- **PROBLEM TO SOLVE**
Reproduce the material word for word, from its first line through the line containing "(x=1002, y=265)", both ends included.

** start PROVIDED DATA **

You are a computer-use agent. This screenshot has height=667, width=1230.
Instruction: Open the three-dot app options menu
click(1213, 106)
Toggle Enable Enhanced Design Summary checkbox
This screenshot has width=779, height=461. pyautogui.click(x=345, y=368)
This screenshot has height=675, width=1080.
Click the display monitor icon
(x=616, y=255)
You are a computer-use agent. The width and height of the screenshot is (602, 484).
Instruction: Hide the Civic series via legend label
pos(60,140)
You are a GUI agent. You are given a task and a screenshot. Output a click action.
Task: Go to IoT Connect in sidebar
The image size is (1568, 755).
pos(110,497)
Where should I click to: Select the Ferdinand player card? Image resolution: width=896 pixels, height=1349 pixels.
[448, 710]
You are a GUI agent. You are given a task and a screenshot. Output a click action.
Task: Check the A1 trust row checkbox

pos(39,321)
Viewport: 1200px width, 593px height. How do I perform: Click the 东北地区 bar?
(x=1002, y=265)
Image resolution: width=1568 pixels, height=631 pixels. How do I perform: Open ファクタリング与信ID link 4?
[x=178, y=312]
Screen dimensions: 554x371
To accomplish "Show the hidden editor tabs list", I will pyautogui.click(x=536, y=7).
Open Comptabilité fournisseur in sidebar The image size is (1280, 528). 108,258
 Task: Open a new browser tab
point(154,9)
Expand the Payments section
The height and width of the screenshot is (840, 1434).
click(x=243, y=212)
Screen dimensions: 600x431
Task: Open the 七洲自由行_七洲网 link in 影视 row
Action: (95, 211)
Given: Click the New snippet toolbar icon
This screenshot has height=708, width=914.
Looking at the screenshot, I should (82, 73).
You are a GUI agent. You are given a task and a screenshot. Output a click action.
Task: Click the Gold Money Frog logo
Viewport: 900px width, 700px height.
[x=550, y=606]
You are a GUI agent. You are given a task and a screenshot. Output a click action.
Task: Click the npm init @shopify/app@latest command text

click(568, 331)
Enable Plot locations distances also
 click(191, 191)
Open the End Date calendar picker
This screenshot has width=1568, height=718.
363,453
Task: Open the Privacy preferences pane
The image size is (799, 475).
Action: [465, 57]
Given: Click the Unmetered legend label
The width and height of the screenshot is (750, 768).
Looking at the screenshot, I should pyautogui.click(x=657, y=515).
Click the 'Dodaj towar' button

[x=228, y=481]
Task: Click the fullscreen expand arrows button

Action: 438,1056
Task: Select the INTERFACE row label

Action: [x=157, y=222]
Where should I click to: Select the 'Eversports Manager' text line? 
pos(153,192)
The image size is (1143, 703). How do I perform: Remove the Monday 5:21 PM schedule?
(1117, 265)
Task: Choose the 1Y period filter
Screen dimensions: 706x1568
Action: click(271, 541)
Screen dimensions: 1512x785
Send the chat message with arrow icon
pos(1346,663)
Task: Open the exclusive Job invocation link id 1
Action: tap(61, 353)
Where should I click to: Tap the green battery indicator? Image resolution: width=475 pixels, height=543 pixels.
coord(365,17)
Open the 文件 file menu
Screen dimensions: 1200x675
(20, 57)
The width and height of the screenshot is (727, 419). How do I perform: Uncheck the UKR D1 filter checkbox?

** end PROVIDED DATA **

- **CORRECT RESPONSE**
You are a computer-use agent. This screenshot has height=667, width=1230.
Instruction: Open the three-dot app options menu
click(1213, 106)
Toggle Enable Enhanced Design Summary checkbox
This screenshot has width=779, height=461. pyautogui.click(x=345, y=368)
This screenshot has height=675, width=1080.
Click the display monitor icon
(x=616, y=255)
You are a computer-use agent. The width and height of the screenshot is (602, 484).
Instruction: Hide the Civic series via legend label
pos(60,140)
You are a GUI agent. You are given a task and a screenshot. Output a click action.
Task: Go to IoT Connect in sidebar
The image size is (1568, 755).
pos(110,497)
Where should I click to: Select the Ferdinand player card? Image resolution: width=896 pixels, height=1349 pixels.
[448, 710]
You are a GUI agent. You are given a task and a screenshot. Output a click action.
Task: Check the A1 trust row checkbox

pos(39,321)
Viewport: 1200px width, 593px height. How do I perform: Click the 东北地区 bar?
(x=1002, y=265)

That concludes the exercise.